Task requirements:
Copy out each entry precisely; no image belongs in the result.

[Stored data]
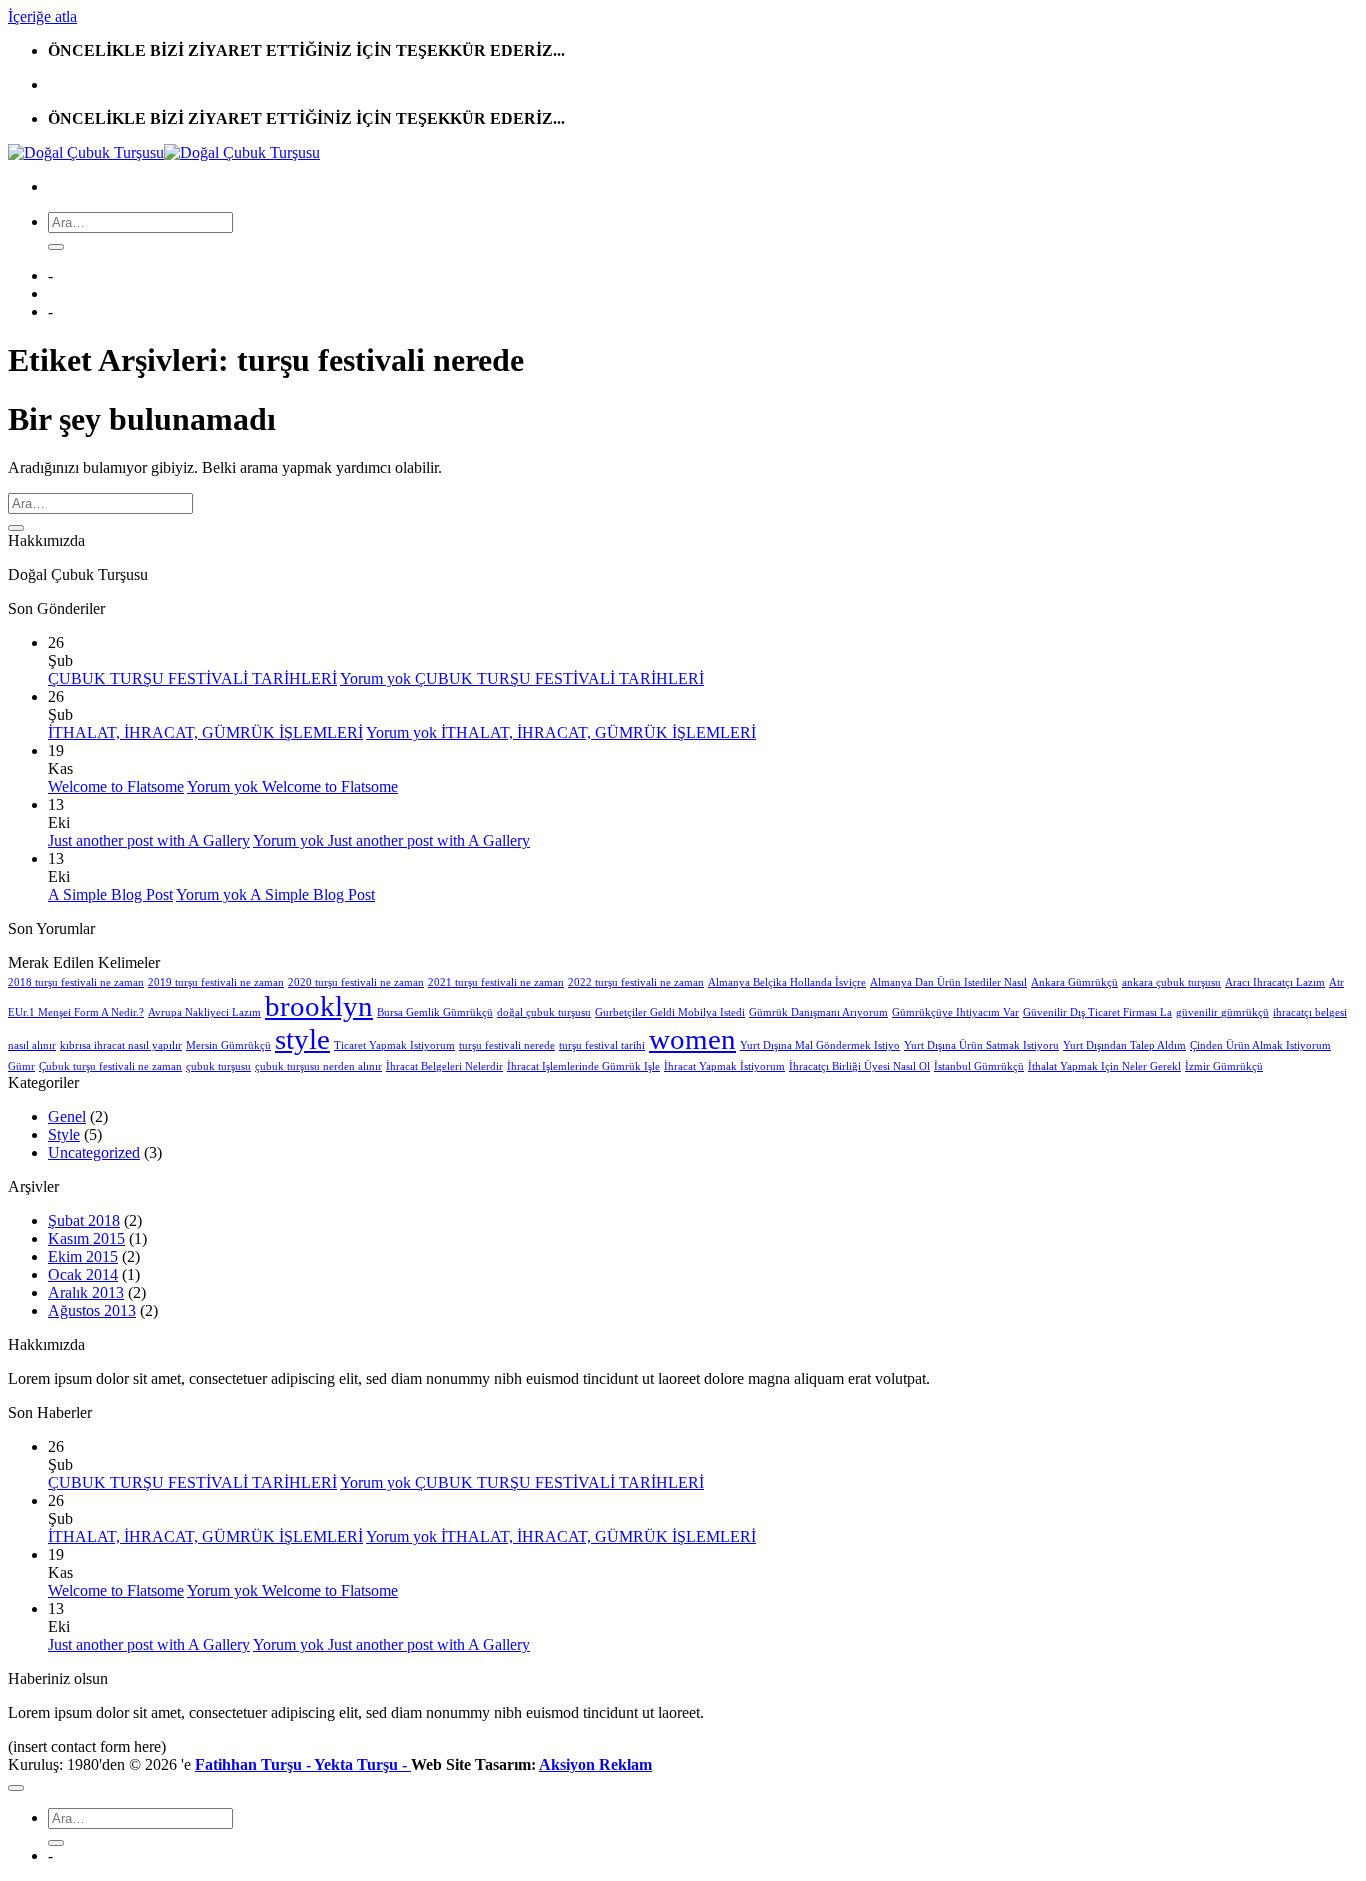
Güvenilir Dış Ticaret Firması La (1097, 1012)
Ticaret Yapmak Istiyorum (394, 1045)
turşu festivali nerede (507, 1045)
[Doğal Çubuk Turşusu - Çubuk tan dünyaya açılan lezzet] (164, 152)
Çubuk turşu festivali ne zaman (110, 1066)
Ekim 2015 (83, 1256)
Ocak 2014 (83, 1274)
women (692, 1039)
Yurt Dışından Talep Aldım (1124, 1045)
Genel (67, 1116)
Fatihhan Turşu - (254, 1764)
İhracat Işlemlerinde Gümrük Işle (583, 1066)
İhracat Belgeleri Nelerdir (444, 1066)
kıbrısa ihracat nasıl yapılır (121, 1045)
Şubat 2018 (84, 1220)
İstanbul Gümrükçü (979, 1066)
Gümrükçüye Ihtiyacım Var (955, 1012)
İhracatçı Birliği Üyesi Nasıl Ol (859, 1066)
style (302, 1039)
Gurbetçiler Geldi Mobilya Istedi (670, 1012)
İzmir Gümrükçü (1224, 1066)
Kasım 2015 (86, 1238)
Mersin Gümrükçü (228, 1045)
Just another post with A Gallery (149, 840)
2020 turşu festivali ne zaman (356, 982)
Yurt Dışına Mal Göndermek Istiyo (820, 1045)
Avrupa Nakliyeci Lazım (204, 1012)
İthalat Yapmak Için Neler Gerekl (1104, 1066)
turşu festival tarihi (602, 1045)
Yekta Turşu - (362, 1764)
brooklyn (319, 1006)
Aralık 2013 (86, 1292)
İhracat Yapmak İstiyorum (724, 1066)
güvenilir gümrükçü (1222, 1012)
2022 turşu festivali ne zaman (636, 982)
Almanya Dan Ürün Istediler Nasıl (948, 982)
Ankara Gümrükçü (1074, 982)
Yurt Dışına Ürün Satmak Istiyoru (981, 1045)
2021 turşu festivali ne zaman (496, 982)
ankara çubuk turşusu (1171, 982)
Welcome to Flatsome (116, 786)
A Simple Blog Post (110, 894)
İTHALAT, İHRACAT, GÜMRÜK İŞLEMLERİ (205, 732)
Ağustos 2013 (92, 1310)
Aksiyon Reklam (595, 1764)
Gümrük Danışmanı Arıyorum (818, 1012)
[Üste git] (16, 1788)
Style (64, 1134)
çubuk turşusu (218, 1066)
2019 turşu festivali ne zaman (216, 982)
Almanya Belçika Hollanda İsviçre (787, 982)
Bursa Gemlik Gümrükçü (435, 1012)
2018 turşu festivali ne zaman (76, 982)
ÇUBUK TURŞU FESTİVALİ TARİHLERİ (192, 678)
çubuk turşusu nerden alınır (318, 1066)
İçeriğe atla (42, 16)
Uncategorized (94, 1152)
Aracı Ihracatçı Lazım (1275, 982)
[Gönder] (56, 247)
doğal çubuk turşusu (544, 1012)
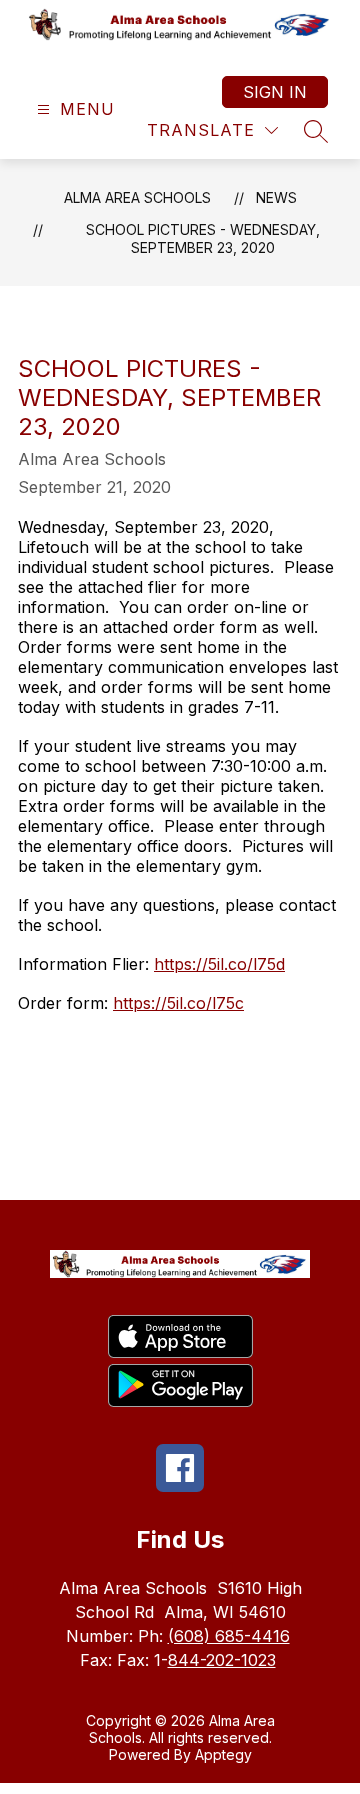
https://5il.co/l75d (219, 964)
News (276, 197)
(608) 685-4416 (229, 1636)
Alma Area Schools (137, 197)
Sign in (275, 92)
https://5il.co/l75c (178, 1003)
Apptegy (223, 1754)
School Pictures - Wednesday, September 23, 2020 (203, 238)
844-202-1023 (222, 1660)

Output of the exercise:
Güvenilir Dış Ticaret Firması La (1097, 1012)
Ticaret Yapmak Istiyorum (394, 1045)
turşu festivali nerede (507, 1045)
[Doğal Çubuk Turşusu - Çubuk tan dünyaya açılan lezzet] (164, 152)
Çubuk turşu festivali ne zaman (110, 1066)
Ekim 2015 (83, 1256)
Ocak 2014 (83, 1274)
women (692, 1039)
Yurt Dışından Talep Aldım (1124, 1045)
Genel (67, 1116)
Fatihhan Turşu - (254, 1764)
İhracat Işlemlerinde Gümrük Işle (583, 1066)
İhracat Belgeleri Nelerdir (444, 1066)
kıbrısa ihracat nasıl yapılır (121, 1045)
Şubat 2018 (84, 1220)
İstanbul Gümrükçü (979, 1066)
Gümrükçüye Ihtiyacım Var (955, 1012)
İhracatçı Birliği Üyesi Nasıl Ol (859, 1066)
style (302, 1039)
Gurbetçiler Geldi Mobilya Istedi (670, 1012)
İzmir Gümrükçü (1224, 1066)
Kasım 2015 (86, 1238)
Mersin Gümrükçü (228, 1045)
Just another post with A Gallery (149, 840)
2020 turşu festivali ne zaman (356, 982)
Yurt Dışına Mal Göndermek Istiyo (820, 1045)
Avrupa Nakliyeci Lazım (204, 1012)
İthalat Yapmak Için Neler Gerekl (1104, 1066)
turşu festival tarihi (602, 1045)
Yekta Turşu - (362, 1764)
brooklyn (319, 1006)
Aralık 2013 (86, 1292)
İhracat Yapmak İstiyorum (724, 1066)
güvenilir gümrükçü (1222, 1012)
2022 turşu festivali ne zaman (636, 982)
Almanya Dan Ürün Istediler Nasıl (948, 982)
Ankara Gümrükçü (1074, 982)
Yurt Dışına Ürün Satmak Istiyoru (981, 1045)
2021 turşu festivali ne zaman (496, 982)
ankara çubuk turşusu (1171, 982)
Welcome to Flatsome (116, 786)
A Simple Blog Post (110, 894)
İTHALAT, İHRACAT, GÜMRÜK İŞLEMLERİ (205, 732)
Ağustos 2013 (92, 1310)
Aksiyon Reklam (595, 1764)
Gümrük Danışmanı Arıyorum (818, 1012)
[Üste git] (16, 1788)
Style (64, 1134)
çubuk turşusu (218, 1066)
2019 turşu festivali ne zaman (216, 982)
Almanya Belçika Hollanda İsviçre (787, 982)
Bursa Gemlik Gümrükçü (435, 1012)
2018 turşu festivali ne zaman (76, 982)
ÇUBUK TURŞU FESTİVALİ TARİHLERİ (192, 678)
çubuk turşusu nerden alınır (318, 1066)
İçeriğe atla (42, 16)
Uncategorized (94, 1152)
Aracı Ihracatçı Lazım (1275, 982)
[Gönder] (56, 247)
doğal çubuk turşusu (544, 1012)
https://5il.co/l75d (219, 964)
News (276, 197)
(608) 685-4416 (229, 1636)
Alma Area Schools (137, 197)
Sign in (275, 92)
https://5il.co/l75c (178, 1003)
Apptegy (223, 1754)
School Pictures - Wednesday, September 23, 2020 (203, 238)
844-202-1023 (222, 1660)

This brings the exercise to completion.